(Stored data entries)
=====

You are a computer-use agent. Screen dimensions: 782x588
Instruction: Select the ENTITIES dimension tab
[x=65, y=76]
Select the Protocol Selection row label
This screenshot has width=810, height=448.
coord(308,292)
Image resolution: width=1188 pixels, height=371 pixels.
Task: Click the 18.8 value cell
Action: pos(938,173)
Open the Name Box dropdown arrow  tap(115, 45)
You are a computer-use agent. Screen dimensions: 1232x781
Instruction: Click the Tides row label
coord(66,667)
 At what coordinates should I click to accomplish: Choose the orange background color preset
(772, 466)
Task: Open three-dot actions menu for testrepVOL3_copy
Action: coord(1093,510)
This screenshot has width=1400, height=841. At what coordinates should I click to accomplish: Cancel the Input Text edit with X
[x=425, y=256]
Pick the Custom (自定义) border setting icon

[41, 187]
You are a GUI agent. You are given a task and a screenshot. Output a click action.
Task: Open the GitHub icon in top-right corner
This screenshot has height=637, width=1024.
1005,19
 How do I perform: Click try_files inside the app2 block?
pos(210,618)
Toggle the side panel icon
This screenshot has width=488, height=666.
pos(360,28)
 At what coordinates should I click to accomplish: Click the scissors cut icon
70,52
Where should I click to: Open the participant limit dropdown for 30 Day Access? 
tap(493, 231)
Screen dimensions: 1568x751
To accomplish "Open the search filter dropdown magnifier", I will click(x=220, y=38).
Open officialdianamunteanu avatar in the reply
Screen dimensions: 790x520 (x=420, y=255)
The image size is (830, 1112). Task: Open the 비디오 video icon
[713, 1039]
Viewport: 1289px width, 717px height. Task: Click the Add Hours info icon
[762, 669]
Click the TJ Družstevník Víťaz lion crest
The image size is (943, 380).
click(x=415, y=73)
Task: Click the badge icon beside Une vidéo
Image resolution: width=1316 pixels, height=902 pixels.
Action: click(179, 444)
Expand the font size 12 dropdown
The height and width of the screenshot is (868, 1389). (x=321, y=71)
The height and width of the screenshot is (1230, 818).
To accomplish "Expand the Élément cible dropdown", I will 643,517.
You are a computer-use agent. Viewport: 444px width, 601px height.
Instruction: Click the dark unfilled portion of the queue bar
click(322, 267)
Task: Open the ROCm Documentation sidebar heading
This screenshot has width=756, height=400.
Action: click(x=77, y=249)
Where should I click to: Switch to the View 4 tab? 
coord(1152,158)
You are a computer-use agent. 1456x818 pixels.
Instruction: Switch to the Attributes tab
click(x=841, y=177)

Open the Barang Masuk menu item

=====

WHAT THE TASK REQUIRES => From the records above, return each line where "will" occurs.

ANSWER TO THE PROBLEM =>
To accomplish "Open the search filter dropdown magnifier", I will click(x=220, y=38).
To accomplish "Expand the Élément cible dropdown", I will 643,517.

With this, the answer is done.